3.1.2 Carbon nanotubes

CNTs are allotropes from carbon and possess elongated and hollow cylindrical nanostructures. Single-walled nanotubes (SWNTs) and multi-walled nanotubes (MWNTs) are two representative types of CNTs. After their discovery by Sumio Iijima in 1991, CNTs have achieved a wide biomedical application due to their attractive structures and distinctive features like excellent electrical characteristic, good thermal transfer performance, and rich surface area for chemical functionalities [90]. By means of appropriate functionalization, CNTs can be utilized as nanocarriers to deliver chemotherapeutics, antibodies, proteins, peptide-based drugs, and therapeutic genes for cancer treatment [91]. The functionalization of CNTs can not only enhance their solubility and biocompatibility but also influence their cellular interaction pathways, contributing to much attenuated cytotoxic effects [92]. Typically, covalent and non-covalent functionalization with a variety of chemical groups or targeting ligands are two approaches to modify CNTs. Covalent modification like oxidation or carboxylation can provide a stable functionalized platform for drug delivery, while non-covalent functionalization causes minimal damage to the surface of CNTs [91]. Both functionalization can improve the biocompatibility and biodegradability of CNTs with reduced toxicity, enable their deep tumor penetration, and endow CNTs with active targeting ability [93] (Figure 8). Therefore, owing to their feasible surface modification possibility and easy controllability result from their unique physicochemical features, various immunoadjuvants and antigens are able to be either connected on CNTs’ surface through functionalization or encapsulated into their inner structure, showing great potential in cancer immunotherapy. In addition, CNTs have been regarded as a candidate material in PTT and PDT because of their excellent optical properties to produce cytotoxic singlet oxygen and heat upon NIR excitation. By using combinations of light energy, CNTs can be applied as effective tools in phototherapy to efficiently destroy and eliminate cancer cells [94]. Besides, CNTs are also reported to stimulate and activate immune responses, and drug-loaded CNTs are capable of entering APCs via various pathways rapidly, resulting in the elevated internalization between CNTs and APCs [13, 95]. Therefore, owing to the aforementioned shining points, CNTs exhibit great research potential in anti-cancer immunotherapy.

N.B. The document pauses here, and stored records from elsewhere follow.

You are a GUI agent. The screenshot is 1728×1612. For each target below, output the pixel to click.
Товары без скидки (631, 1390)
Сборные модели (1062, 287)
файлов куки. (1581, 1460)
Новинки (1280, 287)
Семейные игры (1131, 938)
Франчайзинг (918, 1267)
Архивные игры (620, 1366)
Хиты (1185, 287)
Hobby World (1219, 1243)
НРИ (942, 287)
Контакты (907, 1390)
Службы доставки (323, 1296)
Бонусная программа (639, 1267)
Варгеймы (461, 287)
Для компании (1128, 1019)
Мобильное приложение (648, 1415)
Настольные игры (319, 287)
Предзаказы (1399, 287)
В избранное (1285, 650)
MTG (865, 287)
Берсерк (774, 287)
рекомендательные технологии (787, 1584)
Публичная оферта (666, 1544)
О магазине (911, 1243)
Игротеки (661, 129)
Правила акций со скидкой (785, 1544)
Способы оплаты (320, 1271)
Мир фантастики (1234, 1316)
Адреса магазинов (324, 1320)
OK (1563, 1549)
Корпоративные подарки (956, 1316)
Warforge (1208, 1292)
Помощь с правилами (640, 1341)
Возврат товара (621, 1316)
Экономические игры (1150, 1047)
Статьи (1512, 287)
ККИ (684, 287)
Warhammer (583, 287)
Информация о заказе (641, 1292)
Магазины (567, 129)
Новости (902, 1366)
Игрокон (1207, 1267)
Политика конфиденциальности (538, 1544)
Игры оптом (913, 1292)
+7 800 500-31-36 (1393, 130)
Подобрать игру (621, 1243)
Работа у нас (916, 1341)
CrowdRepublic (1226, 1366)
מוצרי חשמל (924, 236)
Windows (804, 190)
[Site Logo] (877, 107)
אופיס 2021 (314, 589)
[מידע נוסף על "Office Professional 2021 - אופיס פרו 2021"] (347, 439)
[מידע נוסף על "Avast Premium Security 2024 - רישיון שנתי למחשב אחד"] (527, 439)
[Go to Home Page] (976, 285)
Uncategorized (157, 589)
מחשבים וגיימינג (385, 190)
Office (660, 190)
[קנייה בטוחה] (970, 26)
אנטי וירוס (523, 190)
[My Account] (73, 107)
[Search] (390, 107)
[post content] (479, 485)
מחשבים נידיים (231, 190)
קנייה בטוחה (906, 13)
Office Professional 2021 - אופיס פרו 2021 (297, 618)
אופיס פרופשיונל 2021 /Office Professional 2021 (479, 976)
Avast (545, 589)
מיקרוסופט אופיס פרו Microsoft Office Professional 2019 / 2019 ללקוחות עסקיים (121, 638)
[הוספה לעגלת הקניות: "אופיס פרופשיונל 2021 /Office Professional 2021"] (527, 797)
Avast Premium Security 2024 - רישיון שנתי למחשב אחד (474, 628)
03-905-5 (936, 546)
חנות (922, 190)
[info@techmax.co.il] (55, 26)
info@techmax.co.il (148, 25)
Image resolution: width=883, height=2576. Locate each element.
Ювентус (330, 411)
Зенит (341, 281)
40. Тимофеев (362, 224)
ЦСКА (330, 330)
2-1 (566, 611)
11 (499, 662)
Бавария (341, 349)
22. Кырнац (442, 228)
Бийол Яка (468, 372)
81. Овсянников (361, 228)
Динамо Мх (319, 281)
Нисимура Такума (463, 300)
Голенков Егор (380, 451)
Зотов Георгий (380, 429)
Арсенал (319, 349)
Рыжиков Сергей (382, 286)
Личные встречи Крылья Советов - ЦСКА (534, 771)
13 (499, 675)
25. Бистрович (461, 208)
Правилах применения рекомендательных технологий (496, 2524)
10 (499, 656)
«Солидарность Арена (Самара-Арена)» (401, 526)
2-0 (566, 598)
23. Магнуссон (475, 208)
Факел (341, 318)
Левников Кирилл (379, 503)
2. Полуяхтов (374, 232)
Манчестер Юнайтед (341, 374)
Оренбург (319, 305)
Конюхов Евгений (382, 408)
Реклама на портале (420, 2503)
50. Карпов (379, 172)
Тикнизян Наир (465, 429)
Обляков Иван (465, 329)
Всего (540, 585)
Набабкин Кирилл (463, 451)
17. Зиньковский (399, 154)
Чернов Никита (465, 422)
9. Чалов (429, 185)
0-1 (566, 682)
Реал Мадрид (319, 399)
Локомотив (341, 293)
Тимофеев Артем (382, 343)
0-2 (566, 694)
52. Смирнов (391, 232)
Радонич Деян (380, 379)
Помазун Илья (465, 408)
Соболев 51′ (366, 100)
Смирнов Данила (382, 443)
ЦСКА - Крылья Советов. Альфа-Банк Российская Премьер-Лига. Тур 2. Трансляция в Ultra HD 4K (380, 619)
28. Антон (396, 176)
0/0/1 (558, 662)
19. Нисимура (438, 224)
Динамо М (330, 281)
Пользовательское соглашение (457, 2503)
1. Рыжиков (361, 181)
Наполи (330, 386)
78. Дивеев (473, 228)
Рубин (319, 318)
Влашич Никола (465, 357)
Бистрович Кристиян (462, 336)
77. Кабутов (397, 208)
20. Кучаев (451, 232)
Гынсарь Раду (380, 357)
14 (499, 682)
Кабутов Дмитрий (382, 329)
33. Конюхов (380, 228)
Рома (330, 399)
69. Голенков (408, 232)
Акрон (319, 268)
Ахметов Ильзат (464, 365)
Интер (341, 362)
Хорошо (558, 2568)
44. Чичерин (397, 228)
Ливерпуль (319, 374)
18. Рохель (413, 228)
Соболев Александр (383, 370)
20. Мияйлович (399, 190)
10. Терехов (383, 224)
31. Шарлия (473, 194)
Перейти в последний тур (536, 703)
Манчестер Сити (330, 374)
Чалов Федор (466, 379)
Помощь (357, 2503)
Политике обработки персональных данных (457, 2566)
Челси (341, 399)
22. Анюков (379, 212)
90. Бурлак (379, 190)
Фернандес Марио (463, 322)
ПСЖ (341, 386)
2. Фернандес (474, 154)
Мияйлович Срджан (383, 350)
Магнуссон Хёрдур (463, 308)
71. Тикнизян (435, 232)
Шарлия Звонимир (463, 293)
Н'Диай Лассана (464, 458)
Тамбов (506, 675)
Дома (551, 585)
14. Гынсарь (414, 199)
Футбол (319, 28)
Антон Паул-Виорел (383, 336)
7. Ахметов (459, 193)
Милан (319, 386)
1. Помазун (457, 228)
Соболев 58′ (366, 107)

Wang et al. [96] modified SWNTs with a PEG-grafted amphiphilic polymer through a non-covalent approach. By combining a-CTLA-4 therapy with SWNT-mediated PTT, these polymer-coated SWNTs were able to not only ablate primary tumors through PTT-based hyperthermia but also acted as an immunostimulant to largely improve the maturation of DCs and the production of anti-tumor cytokines. Furthermore, in vitro and in vivo experiments proved that CTLA-4 blockade applied in this SWNT-mediated combinational therapy could induce effective T cell infiltration, while greatly inhibit Tregs at distant tumors, indicating the great potential in anti-cancer immunotherapy. Zhou et al. [97] adopted glycated chitosan (GC), an immunoadjuvant, to coat SWNTs. This SWNT-GC nanosystem could retain the optical features of SWNTs and the immunological properties of GC, which was also able to enter into cancer cells via SWNT-based delivery. In vitro results showed that EMT6 tumor cells could be destructed through the thermal ablation by cellular SWNTs. Meanwhile, cellular GC was able to elevate the tumor immunogenicity and improve tumor antigens’ uptake and presentation, resulting in specific anti-tumor immune responses. Besides, all the EMT6 tumor-bearing mice in the SWNT-GC group with laser irradiation survived with tumor remission, illustrating the great anti-tumor effect of SWNT-GC therapy in vivo.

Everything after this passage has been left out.